This project followed concepts, practices, and experts as they traveled across the boundaries drawn by national security and secrecy in the Cold War. This was linked to the preparation of a book, based on Benjamin Wilson's dissertation, which explores the rise and complicated career of an interdisciplinary field of research and policy known as strategic arms control. Created toward the end of the 1950s by an eclectic community of American physicists and social scientists, the ambition of arms control was to stabilize the Cold War nuclear competition and reduce the risk of nuclear war.

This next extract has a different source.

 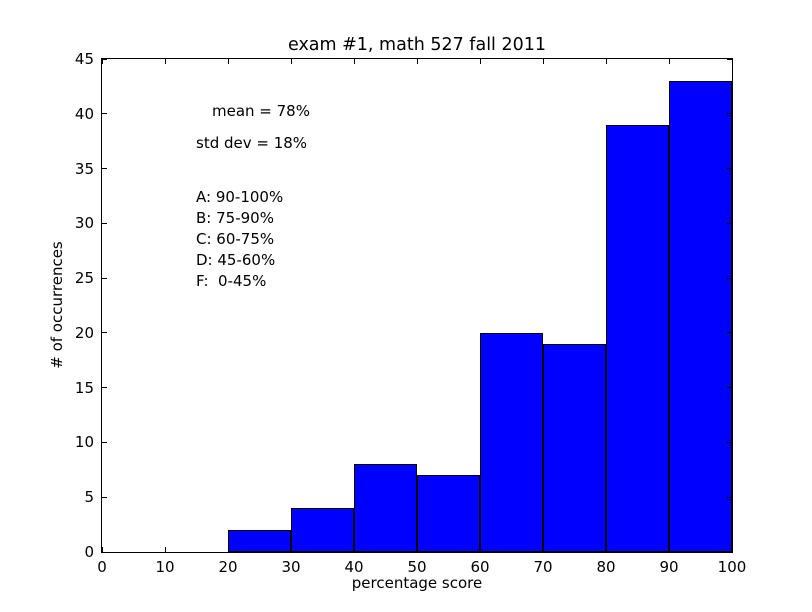 I want to click on grade-scale-line: F: 0-45%, so click(x=232, y=281).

Central to this project was an intellectual and social history of “stability,” which became, after 1960, one of the most important concepts in nuclear strategy and arms control. Stability did not spring spontaneously from the properties of nuclear weapons, nor was it delivered by Cold War theories of rational choice. Stability was borrowed from surprisingly distant fields of knowledge, and pressed into service to manage the crisis of the nuclear arms race. Its roots can be found in classical dynamics, economics, and cybernetics—fields in which several early arms controllers and nuclear strategists had received doctoral training and carried out professional research, long before wading into the world of nuclear policy and strategy. The meanings of stability were flexible and multiple; early on there were different flavors of stability to suit different tastes. Benjamin Wilson's project revives this moment of creative uncertainty, asking why one version—the “strategic stability” conjured by the economist-turned-strategist Thomas Schelling—became the dominant one.

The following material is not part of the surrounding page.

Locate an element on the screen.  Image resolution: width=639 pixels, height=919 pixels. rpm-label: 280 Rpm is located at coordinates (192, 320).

A planned second book is to study the creation of hybrid fields of knowledge in recent physics, tracing the roots of these fields in nuclear age ambitions, institutions, and technologies. Many fields that were created or forever changed by postwar national security concerns—nonlinear optics, atomic spectroscopy, molecular dynamics, the physics of plasmas, turbulence, and shock waves, to name some few examples—seem to defy easy categorization. They were at once pure and applied, science and engineering, open and secret. The practices, concepts, and expert communities associated with such fields have extended a long reach throughout modern physics, touching a vast range of physical knowledge. And in many cases they have spread beyond the discipline, taking on new lives and forms in very different contexts. The task of this project was to recover the origins of these fields and practices in preparations for global conflict, and to ground their emergence and growth in the specific social worlds of expertise that gave rise to them.